Bagi Australia yang dikenal sebagai "Down Under" koala merupakan satwa liar keberadaannya sudah melekat sebagai identitas Australia.  Keberadaan koala ini berperan besar dalam dunia wisata Australia karena banyak wisatawan manca negara datang ke Australia khusus untuk melihat hewan unik dan menggemaskan. Oleh sebab itu tidak heran jika beberapa tempat  penangkaran koala dipadukan dengan turisme sehingga pengunjung dapat memegang dan menggendong serta berfoto bersama dengan koala.
Kehidupan koala di Australia memang tidaklah mudah karena pernah mengalami masa kelabu yang dikenal sebagai "Black August" yang dapat dianggap sebagai peristiwa tragis dimana di negara bagian Queensland di tahun 1927 sebanyak 600.000 koala dijebak dan ditembak mati.
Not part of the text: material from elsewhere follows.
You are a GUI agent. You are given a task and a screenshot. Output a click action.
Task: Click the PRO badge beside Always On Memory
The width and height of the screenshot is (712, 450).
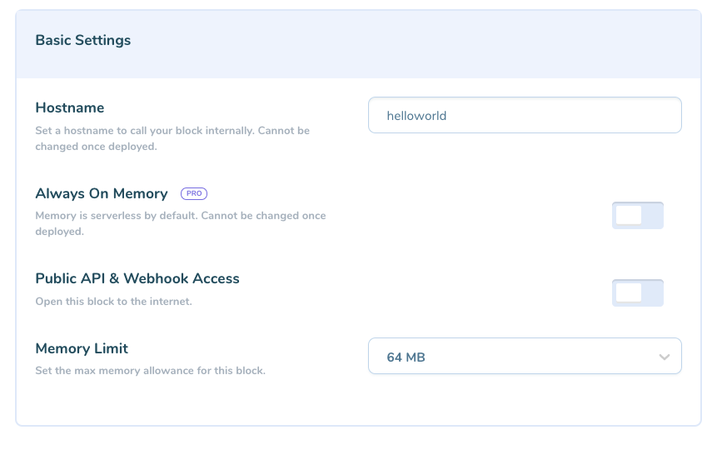coord(194,193)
Namun jika diperhitungkan dengan angka kematian koala muda dan bayi koala yang mati akibat induk dan pejantannya dibunuh diperkirakan  dapat mencapai 800.000 koala.
Pembantaian koala ini memang tidak terlepas pada tradisi berburu mengambil  kulit dan bulu koala untuk  dijual dengan harga yang menggiurkan baik di Australia maupun di dunia internasioanal.  Oleh sebab itu jika ditelisik lebih dalam lagi berdasarkan data yang dikeluarkan oleh pemerintah Australia di era tahun 1919 an paling tidak ada 1 juta kulit koala yang terjual.
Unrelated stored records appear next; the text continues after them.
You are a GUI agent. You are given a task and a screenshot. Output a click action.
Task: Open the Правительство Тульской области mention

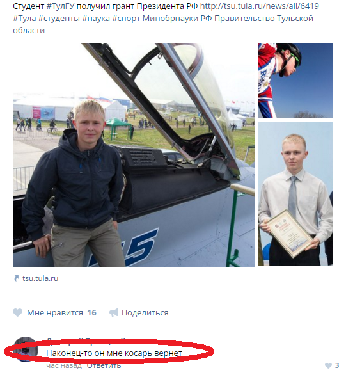163,24
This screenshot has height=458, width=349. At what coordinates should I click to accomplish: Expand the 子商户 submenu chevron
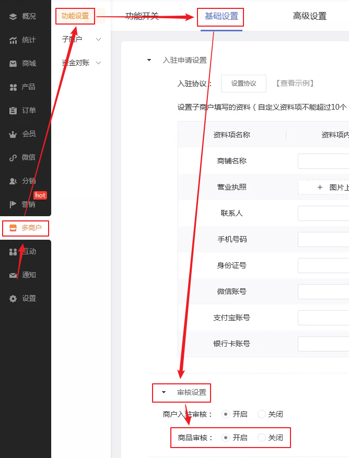pyautogui.click(x=98, y=39)
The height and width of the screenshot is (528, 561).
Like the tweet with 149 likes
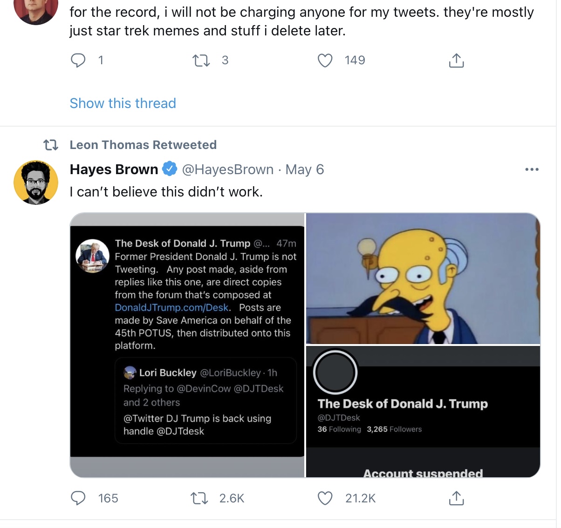click(x=325, y=61)
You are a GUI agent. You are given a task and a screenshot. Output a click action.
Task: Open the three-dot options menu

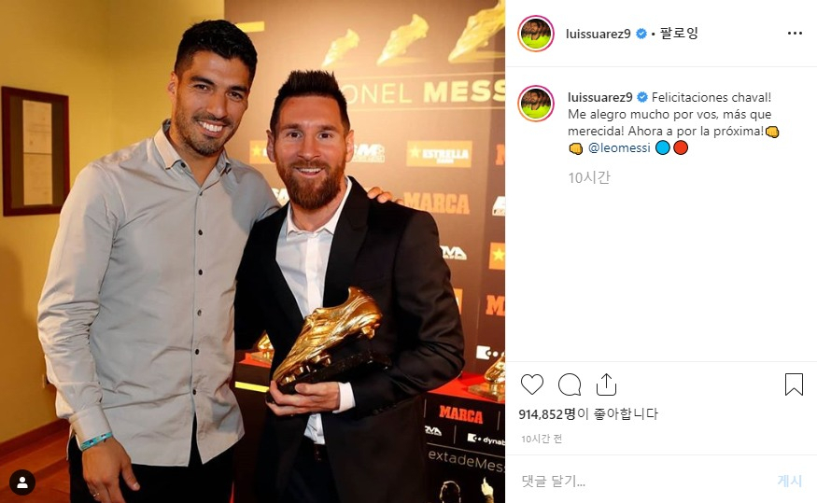[795, 34]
Pembantaian koala ini terjadi karena saat itu perekonomian di negara bagian Queensland tidak bagus dengan tingkat pengangguran yang tinggi.  Oleh sebab itu harga kulit koala yang menggiurkan ini membuat pemerintah setempat mengambil jalan pintas dengan mengeluarkan  kebijakan untuk mengatasinya dengan membolehkan membunuh koala.
Peristiwa pembataian ini tentu saja tidak terlepas dari sikap penjajah (baca Inggris) yang ketika tiba di Australia untuk pertama kalinya menganggap bahwa koala adalah hewan yang tidak menarik dan bodoh. Jika dilihat dari perjalanan sejarahnya maka peristiwa pembataian koala di tahun 1927 ini merupakan musim pembataian terakhir yang diperbolehkan oleh pemerintah negara  bagian Queensland.
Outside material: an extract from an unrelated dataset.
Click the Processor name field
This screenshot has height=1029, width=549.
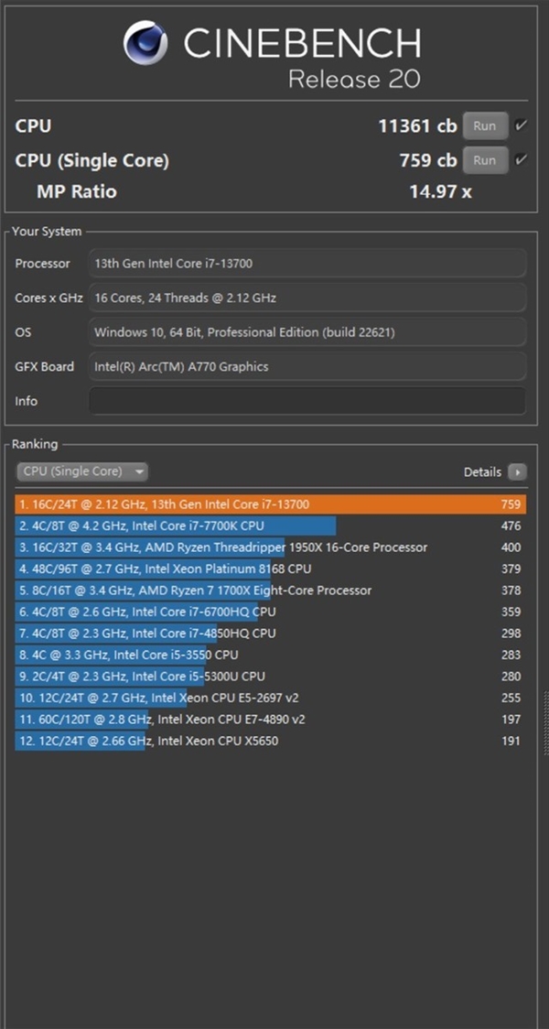click(307, 263)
Dengan berjalannya waktu sejak tahun 1900 an  terjadi perubahan pandangan yang sangat drastis karena koala, emu dan kangguru menjadi simbol nasional  dan menjadi identitas Australia dan sekaligus terjadi peningkatan kesadaran bahwa satwa liar yang sangat unik ini harus dilindungi karena satwa asli Australia ini terancam punah.
Peristiwa ini merupakan peristiwa kelam yang kelak berpengaruh pada tingkat kelangkaan satwa liar yang sangat unik ini karena jumlah koala yang dibantai ini hampir sama dengan jumlah koala yang ada di seluruh Australia saat ini.
Masa kelam itu memang sudah berlalu karena saat ini koala dikatagorikan sebagai satwa liar yang terancam punah dan dilindungi secara ketat oleh pemerintah Australia yang tentunya memberikan secercah harapan untuk pengembangan kembali populasi koala di Australia ke angka populasi yang optimal.
Peristiawa "Black August" di tahun 1927 ini merupakan peristiwa tragis yang berdampak pada penurunan jumlah koala secara drastis.  Saat ini penurunan populasi koala masih terus terjadi karena  adanya  tekanan lingkungan berupa  penggundulan hutan dan kebakaran hutan yang membuat sumber pakan koala  yaitu daun eucalyptus semakin berkurang.
Saat ini kondisinya tentu saja berbeda karena kecintaan masyarakat Australia dan dunia terhadap koala makin tinggi. Â Disamping itu penurunan populasi koala sejak abad 20 membuat pemerintah Australia dan masyarakat mengambil langkah drastis untuk melindungi satwa liar yang terancam punah ini.
Gerakan masal masyarakat untuk melindungi koala dari pembataian ini terus membesar membuat  pemerintah saat itu lebih hati hati  dalam membuat kebijakan  karena dampaknya sangat besar pada penurunan populasi koala.  Pembataian ini meninggalkan bayi bayi koala mati ketika induk dan pejantan jadi korban keserakahan manusia.
Peristiwa kelam ini menyadarkan kita semua bahwa aktivitas manusia merupakan faktor utama yang menyebabkan terjadinya kerusakan lingkunan dan  kelangkaan satwa liar. Hanya dengan gerakan perlindungan satwa liar saja yang dapat membantu mengurangi  penurunan populasi satwa liar dan  ancaman kepunahan.